[Given records]:
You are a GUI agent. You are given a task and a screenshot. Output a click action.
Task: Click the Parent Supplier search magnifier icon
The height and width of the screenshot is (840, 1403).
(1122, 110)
---
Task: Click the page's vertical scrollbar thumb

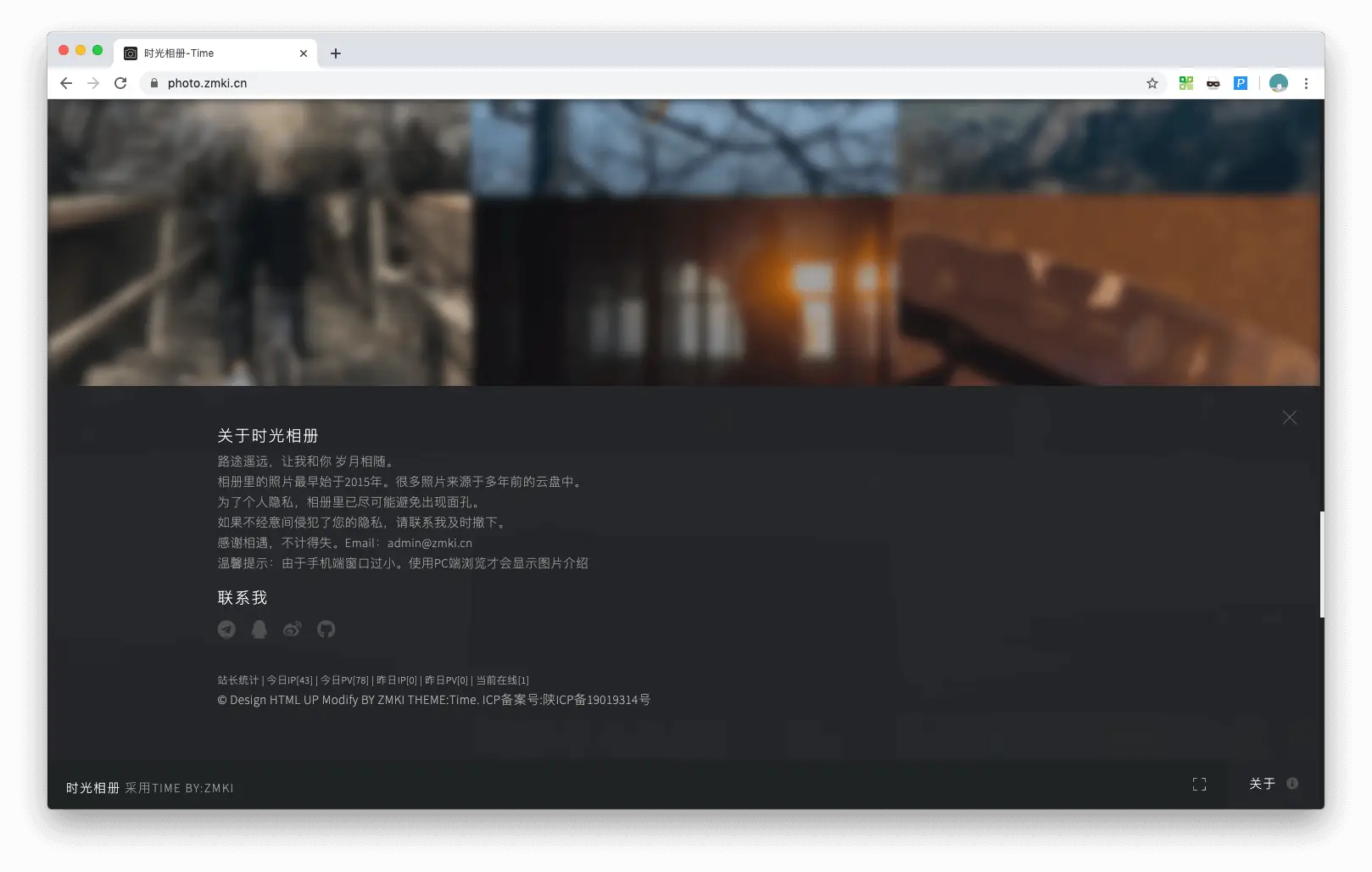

[Requirements]:
Update the lines starting at the one containing "You are a GUI" and ending at the one containing "(1122, 110)", replacing "magnifier" with "magnifying glass" and leaving everything else unchanged.

[Exercise output]:
You are a GUI agent. You are given a task and a screenshot. Output a click action.
Task: Click the Parent Supplier search magnifying glass icon
The height and width of the screenshot is (840, 1403).
(1122, 110)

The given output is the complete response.